Quem chega de avião a João Pessoa, capital paraibana, se impressiona olhando de cima a cidade bem arborizada. Dizem que é a cidade mais arborizada do Brasil e a segunda capital mais arborizada do mundo, só perdendo para Paris. Não sei se é verdade, mas é bom de ver. O segredo de João Pessoa, fiquei sabendo há décadas, é que a prefeitura abate no IPTU um valor para cada árvore plantada dentro do terreno das casas. Então, além das árvores nas calçadas, há muitas na área interna, privada.

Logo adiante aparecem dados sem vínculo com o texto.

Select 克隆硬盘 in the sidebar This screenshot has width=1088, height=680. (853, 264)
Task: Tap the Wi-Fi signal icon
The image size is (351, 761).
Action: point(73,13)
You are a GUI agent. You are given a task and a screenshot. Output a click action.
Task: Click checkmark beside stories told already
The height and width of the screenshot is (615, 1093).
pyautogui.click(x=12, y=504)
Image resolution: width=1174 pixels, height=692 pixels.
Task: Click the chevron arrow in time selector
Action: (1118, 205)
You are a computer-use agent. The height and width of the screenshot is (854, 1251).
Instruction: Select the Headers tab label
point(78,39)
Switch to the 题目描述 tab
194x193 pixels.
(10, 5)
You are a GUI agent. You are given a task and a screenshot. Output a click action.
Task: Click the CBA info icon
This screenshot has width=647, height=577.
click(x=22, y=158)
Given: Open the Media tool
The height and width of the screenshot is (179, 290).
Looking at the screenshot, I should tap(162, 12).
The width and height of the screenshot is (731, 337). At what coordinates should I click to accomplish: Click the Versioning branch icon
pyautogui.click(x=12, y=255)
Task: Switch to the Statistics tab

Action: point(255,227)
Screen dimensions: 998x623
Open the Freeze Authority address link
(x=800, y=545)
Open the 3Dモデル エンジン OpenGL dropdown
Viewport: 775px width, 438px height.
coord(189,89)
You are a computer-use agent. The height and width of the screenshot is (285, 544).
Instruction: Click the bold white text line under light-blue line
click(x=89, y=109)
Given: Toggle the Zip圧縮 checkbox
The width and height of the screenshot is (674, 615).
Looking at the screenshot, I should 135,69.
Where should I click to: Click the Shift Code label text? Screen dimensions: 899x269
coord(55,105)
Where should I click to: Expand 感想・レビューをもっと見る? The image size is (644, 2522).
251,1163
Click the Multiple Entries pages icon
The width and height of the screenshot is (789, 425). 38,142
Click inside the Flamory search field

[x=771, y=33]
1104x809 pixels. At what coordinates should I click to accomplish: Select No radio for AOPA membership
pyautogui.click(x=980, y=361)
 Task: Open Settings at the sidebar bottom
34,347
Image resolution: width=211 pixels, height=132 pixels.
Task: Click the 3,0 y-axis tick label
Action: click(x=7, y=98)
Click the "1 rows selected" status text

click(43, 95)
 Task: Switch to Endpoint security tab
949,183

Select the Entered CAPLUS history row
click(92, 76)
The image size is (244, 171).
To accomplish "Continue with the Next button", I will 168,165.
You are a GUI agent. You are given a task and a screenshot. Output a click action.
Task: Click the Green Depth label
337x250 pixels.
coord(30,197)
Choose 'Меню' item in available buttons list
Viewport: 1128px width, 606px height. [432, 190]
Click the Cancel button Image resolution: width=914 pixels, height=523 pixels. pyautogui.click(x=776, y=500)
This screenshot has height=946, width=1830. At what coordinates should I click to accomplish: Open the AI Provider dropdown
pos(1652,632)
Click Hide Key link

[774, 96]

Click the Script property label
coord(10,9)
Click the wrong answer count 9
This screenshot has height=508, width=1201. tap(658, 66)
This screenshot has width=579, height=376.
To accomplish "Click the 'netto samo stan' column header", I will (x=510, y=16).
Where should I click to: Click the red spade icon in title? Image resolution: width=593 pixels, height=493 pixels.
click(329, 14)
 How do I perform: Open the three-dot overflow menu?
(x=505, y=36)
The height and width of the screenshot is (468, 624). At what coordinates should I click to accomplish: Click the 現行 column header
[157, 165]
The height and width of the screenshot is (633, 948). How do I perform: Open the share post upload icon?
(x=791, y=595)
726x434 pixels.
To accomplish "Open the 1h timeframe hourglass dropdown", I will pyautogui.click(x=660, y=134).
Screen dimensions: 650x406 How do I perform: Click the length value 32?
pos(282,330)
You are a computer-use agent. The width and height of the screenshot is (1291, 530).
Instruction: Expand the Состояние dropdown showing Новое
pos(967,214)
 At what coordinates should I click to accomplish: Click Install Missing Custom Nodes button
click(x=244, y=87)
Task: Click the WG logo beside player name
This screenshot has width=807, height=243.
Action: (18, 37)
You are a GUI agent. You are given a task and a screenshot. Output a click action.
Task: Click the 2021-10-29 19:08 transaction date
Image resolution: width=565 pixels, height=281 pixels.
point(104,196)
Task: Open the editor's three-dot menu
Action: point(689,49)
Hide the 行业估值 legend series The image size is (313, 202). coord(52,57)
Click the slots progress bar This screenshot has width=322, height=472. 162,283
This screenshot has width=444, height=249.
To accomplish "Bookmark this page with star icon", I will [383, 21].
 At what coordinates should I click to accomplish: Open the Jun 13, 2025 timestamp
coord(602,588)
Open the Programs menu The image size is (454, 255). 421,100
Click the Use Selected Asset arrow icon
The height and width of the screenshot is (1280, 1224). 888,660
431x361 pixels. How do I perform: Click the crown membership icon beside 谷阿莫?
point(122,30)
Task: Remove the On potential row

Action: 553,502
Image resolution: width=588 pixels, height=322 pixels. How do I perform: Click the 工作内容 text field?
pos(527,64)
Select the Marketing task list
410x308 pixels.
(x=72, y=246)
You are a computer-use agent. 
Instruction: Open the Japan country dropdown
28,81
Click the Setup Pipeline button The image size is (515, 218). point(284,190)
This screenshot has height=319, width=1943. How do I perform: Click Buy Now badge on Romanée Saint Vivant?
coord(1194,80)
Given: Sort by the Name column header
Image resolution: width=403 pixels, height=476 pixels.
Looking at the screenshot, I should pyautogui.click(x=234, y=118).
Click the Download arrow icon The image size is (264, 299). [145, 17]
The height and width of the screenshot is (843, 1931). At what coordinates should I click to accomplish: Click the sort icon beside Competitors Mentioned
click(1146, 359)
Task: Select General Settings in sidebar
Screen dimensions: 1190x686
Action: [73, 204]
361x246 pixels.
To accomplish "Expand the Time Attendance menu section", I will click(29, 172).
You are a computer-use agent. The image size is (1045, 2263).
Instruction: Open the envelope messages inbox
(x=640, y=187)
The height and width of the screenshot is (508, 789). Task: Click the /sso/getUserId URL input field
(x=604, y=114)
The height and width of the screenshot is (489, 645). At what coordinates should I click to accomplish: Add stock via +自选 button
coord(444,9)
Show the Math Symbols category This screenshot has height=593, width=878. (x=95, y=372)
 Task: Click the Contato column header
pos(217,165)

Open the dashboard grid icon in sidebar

Voltando à Vila Madalena, não nas ruas cheias de bares, mas nas de moradias ricas, perto do Alto de Pinheiros, há árvores enormes, lindas. Há algum tempo “descobri” um pé de pau-brasil numa de suas ruas. É uma árvore grande e bonita. Sempre passo lá para “conferir”, pois acredito que algum dia vão derrubar o pau-brasil, dizendo que a árvore é grande demais, que atrapalha a circulação ou qualquer coisa do tipo. Ao lado da árvore tem um pequeno pedestal com uma parte inclinada em cima, onde imagino que havia uma placa de bronze identificando como pau-brasil. Não há mais, deve ter sido roubada para venderem o bronze por uns tostões.

Aliás, essa é outra coisa comum. Lembro que, quando o sociólogo Eder Sader morreu, deram o nome dele a uma pequena praça, também na Vila Madalena. Inauguraram com festa e com uma placa de bronze. Os filhos do Eder Sader estavam viajando, se atrasaram e chegaram tarde, à noite.

Deixaram para ir ver a praça que homenageava o pai no dia seguinte, de manhã. Quando foram lá, a placa já havia sido roubada. Se fosse hoje, diriam que eram viciados em crack que a roubaram para sustentar o vício, mas na época ainda não havia crack.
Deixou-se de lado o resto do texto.